Catalyst for Payment Reform

How Employers Can Benefit from the Digital Health Explosion

How Employers Can Benefit from the Digital Health Explosion

Ryan Olmstead, MPH, wrote this blog.

If I’d only stuffed a dollar in a jar every time I heard of a new digital health vendor selling direct to employers, I probably would’ve saved enough to move that Peloton Bike and membership off of my wish list.  That’s because digital health has exploded over the last decade, injecting competition into a failing health care marketplace and promising a better member experience.  But the mega growth in vendors has also overwhelmed employers and raised questions on whether each point solution can truly deliver value.

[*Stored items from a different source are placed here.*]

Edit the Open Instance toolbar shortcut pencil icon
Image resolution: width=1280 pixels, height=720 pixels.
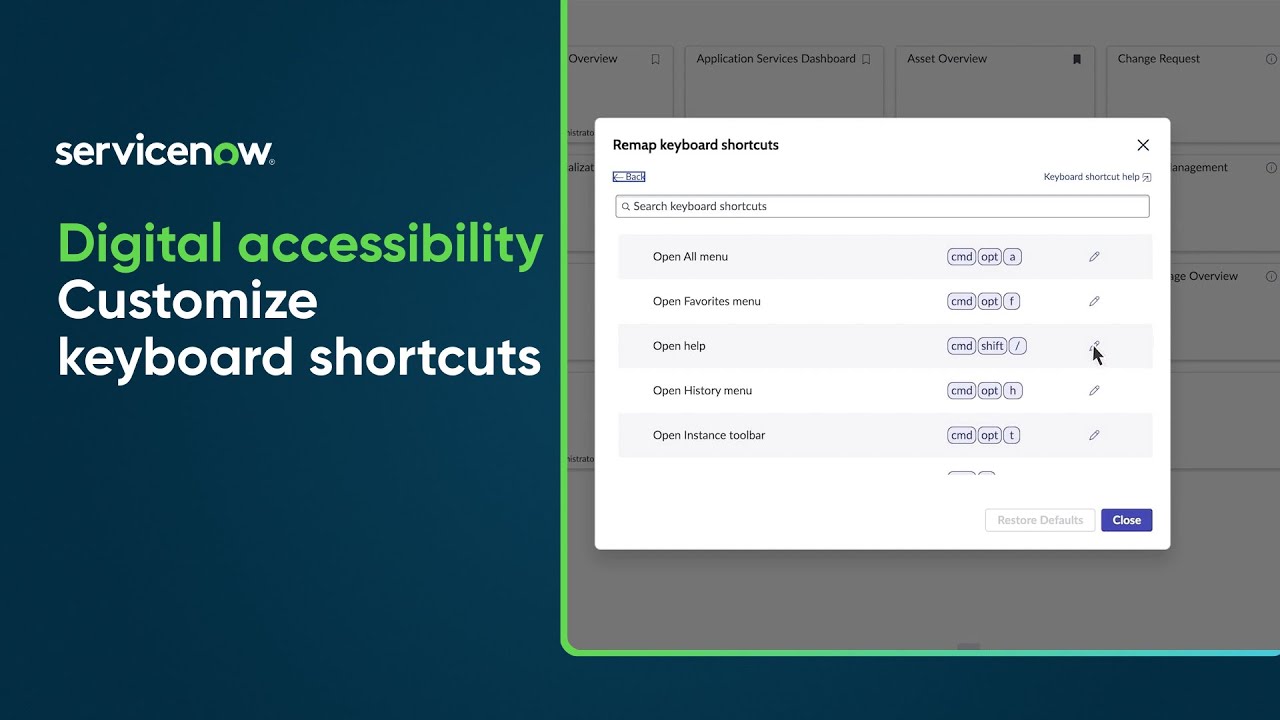(x=1094, y=435)
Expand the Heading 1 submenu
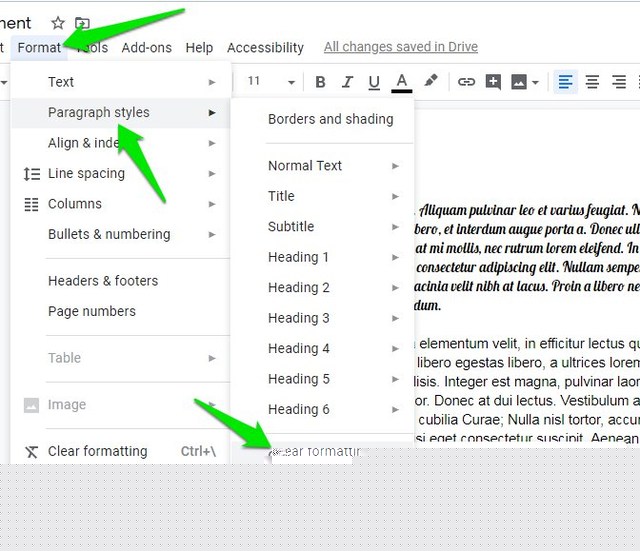This screenshot has width=640, height=551. [x=333, y=257]
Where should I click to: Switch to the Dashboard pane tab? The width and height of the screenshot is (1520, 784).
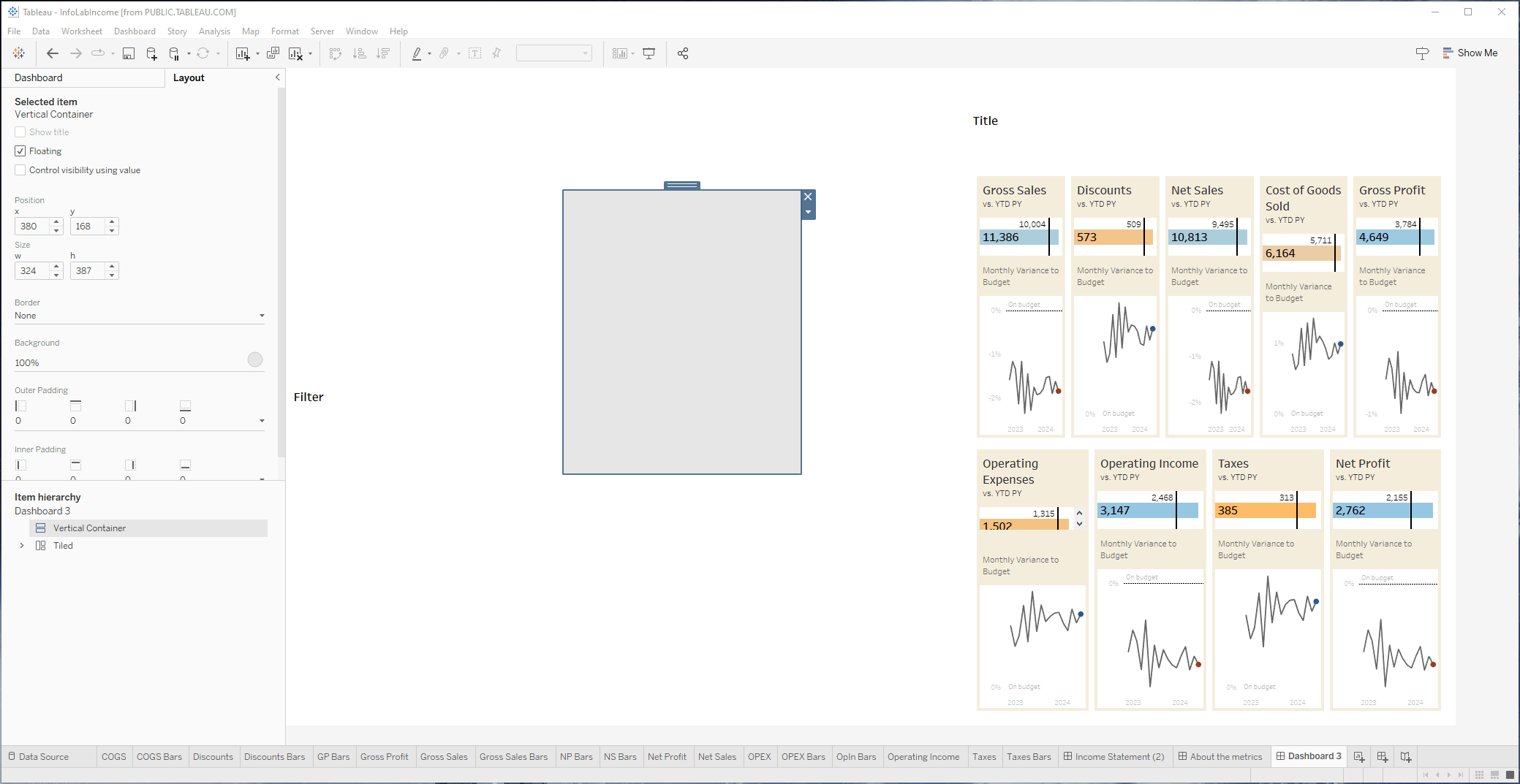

Benefits consultants have helped their clients navigate this growing space.  Coalition initiatives, like Business Group on Health’s Health Innovation Forum and Silicon Valley Employers Forum Innovation Lab, also play a vital role by educating employers and offering them pilot opportunities.  Recently, World 50, a platform for business leaders, acknowledged the burgeoning popularity of these direct-to-employer digital health products by acquiring Employer Health Innovation Roundtable, another organization that helps employers source new health products.

Here at Catalyst for Payment Reform, we recently brought a group of purchasers together to strategize how to navigate this space.  Using our Purchaser Collaborative model and with the help of Michael Perlmutter, a subject matter expert from Willis Towers Watson, we strategized how to help employers find ways to increase member adoption of high-value programs, including the plethora of digital health vendors.  During our monthly meetings, a number of lessons emerged on how employers can maximize uptake of a point solution.

The process to maximize member uptake begins well before the go-live.  To be successful, employers must conduct strategic planning upfront, including using internal and external data to understand employee preferences.  Smart employers put themselves into their employees’ shoes by simulating employees’ journeys through the program, grouping employees into various personas based on demographics.

A comprehensive RFI is paramount. Parallel to the strategic planning, the employer needs to comprehensively evaluate the vendors vying for its business.  How would the vendor clinically manage the employer’s participants and what are the expected outcomes?  What is the program’s return on investment and how does it calculate cost savings?  Have independent studies been conducted to validate the clinical and financial results?  Lastly, do the program’s operations demonstrate strong member uptake and ongoing engagement?  What program designs – in the form of member incentives or disincentives – are available?

Using a dashboard as a compass. After settling on any one or multiple point solutions, employers need a process to monitor the program. The employer should be open to tweaking the design and incentives and should also have a “point of no return” to discontinue the program if it’s not achieving its objectives.

Our Purchaser Collaborative meetings delved into all of these steps, scrutinizing every opportunity for optimization.

Finally, it was time to round out the effort by hearing firsthand from those who have implemented different types of products. CPR invited employers to present their own experiences with products of interest to the Collaborative and other employers.  This final event day was made possible through sponsorship from Peterson Center on Healthcare, OptumRx, Quantum Health, and Renalogic.

Here are a few highlights from the employer presentations:

  • A purchaser presenting on its navigation program found value evaluating the vendor operationally through a site-visit. During the visit, the purchaser could train the vendor’s representatives on its company culture and offerings and conduct interviews with the care guides.
  • When trying to engage its population in a diabetes reversal and management program, one purchaser learned that employees suspected targeted communications were spam. This led the purchaser to reconsider its communication strategy. This purchaser also found success using real-life examples to encourage new employees to enroll.
  • A third purchaser, who recently implemented a chronic kidney disease prevention and management program, recruited a few members with a history of high-cost claims, knowing they would immediately benefit from the program’s clinical aspects. This targeted recruitment helped deliver financial savings to the employer.
  • Finally, another purchaser has employees sign an annual pledge to become familiar with a component of its benefits program. This purchaser also works with managers “on the ground” at its various locations to champion its behavioral health benefit among its workforce.

The digital health explosion has left many employers wondering how to prioritize which bright, shiny new product to chase, how to discern which products are really fool’s gold, and how to get the most from an existing program.

If you’re a purchaser trying to navigate this space, I want to leave you with three recommendations.  First, lay the foundation through careful upfront planning – programs that are not matched to employees’ true needs and preferences will never be successful.  Second, get creative. No matter how you slice it, getting strong utilization rates is hard.  Use a variety of modes and messages to resonate with your employees, personalize the messages you send out, use personal stories and testimonials whenever possible, or use incentives and disincentives to motivate uptake.  Third, ask questions.  Is the program really an ‘oldie but goodie’ or is it just old and unpopular? Evaluation is key when it comes to deciding whether to maximize an existing program or search for a new one.